MCLC: AAS Panel on PRC-Taiwan Comparative Studies

MCLC LIST denton.2 at osu.edu
Wed Mar 30 09:11:10 EDT 2016


MCLC LIST
AAS Panel on PRC-Taiwan Comparative Studies
Dear all,
You are cordially invited to come to our panel, "Divergences and Convergences: Comparative Studies of Contemporary  Literature, Film and Theater in PRC and Taiwan" (see below for details), at AAS in Seattle. We hope to see many of you there and hear your opinions about related subjects.
Best regards,
Hongjian Wang <wang2512 at purdue.edu>
April 1, Friday, 12:45PM-2:45PM @ Room 611, Level 6
Divergences and Convergences: Comparative Studies of Contemporary Literature, Film and Theater in PRC and Taiwan
Native Grotesqueness: Contemporary Native-Soil Literature in China and Taiwan, Chialan Sharon Wang, Fengchia University
Future Ancestors: Luo Yijun and Wang Anyi’s Postmodern Family Histories, Brian Skerratt, Chinese University of Hong Kong
Sympathetic Portrayals in a Sea of Anti-Japanese War Films: Café Lumiere and Riding Alone for Thousands of Miles, James Wicks, Point Loma Nazarene University
The Fraternal Twins on Stage: Experimental Theater in Mainland China and Taiwan since the 1980s, Hongjian Wang, Purdue University
Discussant: Perry Link, Princeton University
Panel Abstract:
PRC and Taiwan seem to have been developing on two parallel planes, as scholars tend to examine the cultural products from both sides of the strait separately. However, this panel sees plenty of divergences and convergences between PRC and Taiwan in terms of literature, film and theater, and believes comparative studies can foster deeper understandings of both.

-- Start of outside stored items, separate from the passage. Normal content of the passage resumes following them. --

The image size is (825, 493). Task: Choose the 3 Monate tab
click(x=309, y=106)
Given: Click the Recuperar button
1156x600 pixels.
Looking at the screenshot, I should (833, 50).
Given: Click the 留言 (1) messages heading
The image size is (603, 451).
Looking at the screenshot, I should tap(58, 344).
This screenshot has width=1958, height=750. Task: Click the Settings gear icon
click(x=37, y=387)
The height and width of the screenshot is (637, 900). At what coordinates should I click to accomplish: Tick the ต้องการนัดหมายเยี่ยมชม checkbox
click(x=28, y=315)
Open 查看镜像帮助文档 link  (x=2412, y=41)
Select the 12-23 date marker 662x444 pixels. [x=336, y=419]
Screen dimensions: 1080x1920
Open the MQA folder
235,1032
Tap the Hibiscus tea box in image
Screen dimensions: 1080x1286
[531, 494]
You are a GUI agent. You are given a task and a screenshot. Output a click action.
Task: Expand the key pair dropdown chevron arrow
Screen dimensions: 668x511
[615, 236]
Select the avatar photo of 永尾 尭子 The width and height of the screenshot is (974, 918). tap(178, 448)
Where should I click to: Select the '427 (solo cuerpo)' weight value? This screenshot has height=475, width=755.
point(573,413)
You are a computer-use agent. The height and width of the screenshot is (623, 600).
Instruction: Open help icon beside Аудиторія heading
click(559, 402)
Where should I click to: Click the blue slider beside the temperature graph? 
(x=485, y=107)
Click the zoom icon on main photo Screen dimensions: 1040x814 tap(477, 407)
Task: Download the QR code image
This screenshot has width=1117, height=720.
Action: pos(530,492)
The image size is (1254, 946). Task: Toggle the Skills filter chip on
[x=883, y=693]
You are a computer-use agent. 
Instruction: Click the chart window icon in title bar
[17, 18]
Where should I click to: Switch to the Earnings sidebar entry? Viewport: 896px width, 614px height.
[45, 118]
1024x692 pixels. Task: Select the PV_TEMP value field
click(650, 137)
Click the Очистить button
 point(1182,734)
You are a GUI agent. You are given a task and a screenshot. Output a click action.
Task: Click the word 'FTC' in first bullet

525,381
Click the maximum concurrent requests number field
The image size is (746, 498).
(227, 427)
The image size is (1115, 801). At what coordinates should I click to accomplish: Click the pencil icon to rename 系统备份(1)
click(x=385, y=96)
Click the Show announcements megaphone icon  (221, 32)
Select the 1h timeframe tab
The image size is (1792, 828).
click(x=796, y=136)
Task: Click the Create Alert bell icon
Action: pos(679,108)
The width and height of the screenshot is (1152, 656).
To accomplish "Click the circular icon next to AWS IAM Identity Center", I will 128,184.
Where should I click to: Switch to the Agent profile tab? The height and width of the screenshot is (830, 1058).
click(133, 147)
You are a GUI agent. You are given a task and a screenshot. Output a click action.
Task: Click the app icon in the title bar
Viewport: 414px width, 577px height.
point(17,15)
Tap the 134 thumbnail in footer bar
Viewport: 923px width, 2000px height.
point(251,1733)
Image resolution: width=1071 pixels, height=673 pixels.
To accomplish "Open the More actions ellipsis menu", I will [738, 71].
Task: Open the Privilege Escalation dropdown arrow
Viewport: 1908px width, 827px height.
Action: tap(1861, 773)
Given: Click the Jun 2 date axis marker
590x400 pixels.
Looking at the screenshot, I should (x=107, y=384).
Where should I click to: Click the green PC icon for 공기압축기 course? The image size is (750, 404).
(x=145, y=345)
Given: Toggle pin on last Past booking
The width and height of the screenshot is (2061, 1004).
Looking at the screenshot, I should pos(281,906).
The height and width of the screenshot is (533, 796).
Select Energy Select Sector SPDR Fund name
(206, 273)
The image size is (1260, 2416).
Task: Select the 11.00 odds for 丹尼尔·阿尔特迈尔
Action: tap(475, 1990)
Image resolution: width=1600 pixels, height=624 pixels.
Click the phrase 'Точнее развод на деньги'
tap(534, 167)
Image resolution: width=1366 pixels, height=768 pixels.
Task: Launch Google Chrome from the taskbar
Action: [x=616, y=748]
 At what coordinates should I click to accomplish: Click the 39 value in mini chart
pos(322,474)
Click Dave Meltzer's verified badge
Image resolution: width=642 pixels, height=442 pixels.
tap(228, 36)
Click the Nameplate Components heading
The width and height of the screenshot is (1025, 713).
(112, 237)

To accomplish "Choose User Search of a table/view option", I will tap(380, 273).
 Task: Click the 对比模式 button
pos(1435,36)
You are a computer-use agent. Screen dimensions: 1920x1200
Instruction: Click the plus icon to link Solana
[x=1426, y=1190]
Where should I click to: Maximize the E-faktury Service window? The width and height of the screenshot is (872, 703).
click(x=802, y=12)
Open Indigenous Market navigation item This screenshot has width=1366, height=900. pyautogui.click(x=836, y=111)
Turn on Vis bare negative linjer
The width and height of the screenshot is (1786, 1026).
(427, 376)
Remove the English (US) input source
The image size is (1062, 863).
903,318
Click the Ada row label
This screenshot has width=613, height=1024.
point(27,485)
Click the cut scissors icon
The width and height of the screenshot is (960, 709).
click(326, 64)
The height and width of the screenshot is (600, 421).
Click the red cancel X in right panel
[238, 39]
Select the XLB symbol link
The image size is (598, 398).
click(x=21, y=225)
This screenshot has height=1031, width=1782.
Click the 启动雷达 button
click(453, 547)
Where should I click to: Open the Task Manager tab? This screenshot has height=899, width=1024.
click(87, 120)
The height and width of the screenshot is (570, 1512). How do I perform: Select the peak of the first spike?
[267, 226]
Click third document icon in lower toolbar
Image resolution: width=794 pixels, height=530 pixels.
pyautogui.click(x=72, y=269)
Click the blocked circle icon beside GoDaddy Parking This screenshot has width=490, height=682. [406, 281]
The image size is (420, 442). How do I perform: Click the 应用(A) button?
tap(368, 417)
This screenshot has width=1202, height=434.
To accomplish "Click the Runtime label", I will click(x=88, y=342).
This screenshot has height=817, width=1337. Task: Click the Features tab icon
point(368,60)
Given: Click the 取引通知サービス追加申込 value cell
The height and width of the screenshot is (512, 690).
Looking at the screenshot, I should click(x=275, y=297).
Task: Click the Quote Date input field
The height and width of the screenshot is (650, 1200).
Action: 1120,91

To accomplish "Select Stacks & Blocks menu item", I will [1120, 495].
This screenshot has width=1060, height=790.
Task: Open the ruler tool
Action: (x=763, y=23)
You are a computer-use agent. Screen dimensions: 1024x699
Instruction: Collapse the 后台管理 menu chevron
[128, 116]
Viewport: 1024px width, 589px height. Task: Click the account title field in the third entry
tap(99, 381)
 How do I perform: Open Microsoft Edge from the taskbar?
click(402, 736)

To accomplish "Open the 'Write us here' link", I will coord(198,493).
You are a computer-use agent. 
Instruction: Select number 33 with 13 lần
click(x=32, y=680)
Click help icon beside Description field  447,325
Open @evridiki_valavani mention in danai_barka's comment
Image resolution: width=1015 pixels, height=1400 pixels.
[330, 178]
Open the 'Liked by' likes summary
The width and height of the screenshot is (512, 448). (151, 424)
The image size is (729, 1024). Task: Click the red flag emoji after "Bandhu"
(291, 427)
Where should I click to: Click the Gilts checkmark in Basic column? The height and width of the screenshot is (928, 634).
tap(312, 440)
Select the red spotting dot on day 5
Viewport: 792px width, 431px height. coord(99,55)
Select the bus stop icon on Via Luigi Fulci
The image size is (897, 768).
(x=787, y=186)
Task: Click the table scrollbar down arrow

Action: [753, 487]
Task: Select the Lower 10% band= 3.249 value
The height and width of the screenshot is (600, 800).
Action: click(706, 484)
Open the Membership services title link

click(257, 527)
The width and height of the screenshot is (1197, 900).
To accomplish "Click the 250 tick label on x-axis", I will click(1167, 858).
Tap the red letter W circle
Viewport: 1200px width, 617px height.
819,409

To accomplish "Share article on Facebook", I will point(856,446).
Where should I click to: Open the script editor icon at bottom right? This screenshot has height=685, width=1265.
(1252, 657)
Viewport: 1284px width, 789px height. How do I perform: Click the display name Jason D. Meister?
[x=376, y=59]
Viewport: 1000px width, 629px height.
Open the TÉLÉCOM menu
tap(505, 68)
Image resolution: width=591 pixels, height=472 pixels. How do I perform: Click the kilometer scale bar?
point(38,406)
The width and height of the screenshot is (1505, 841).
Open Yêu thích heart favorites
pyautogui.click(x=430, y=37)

All four papers in this panel zoom into the contemporary era in PRC and Taiwan, keeping the subjects in the political, economic and cultural contexts since the 1980s, such as the end of the Cultural Revolution, the reform and opening-up, the lift of the martial law, the Tiananmen Incident, postmodernism, commercialization and globalization. Chialan Sharon Wang traces the transformations of the native-soil literature and focuses on Yan Lianke’s and Gan Yaoming’s shared grotesque configuration of rurality and history. Brian Skerratt explores the reconstruction of history in the semi-biographical family narrative by Wang Anyi and Luo Yijun, despite their different backgrounds. James Wicks discusses the sympathetic view of Japan in Hou Hsiao-hsien’s and Zhang Yimou’s films against the anti-Japanese tradition in both PRC and Taiwan postwar cinema. Hongjian Wang uses Meng Jinghui and Lai Shengchuan as case studies to demonstrate how political and economic environments inform the similarities and differences between their respective theatrical experiments.
This panel aims at not only generating discussions about the above-mentioned topics, but also calling scholars’ attention to PRC-Taiwan comparative studies. It proposes to rethink the intersections and discrepancies in their cultural production from a cross-regional and transnational perspective.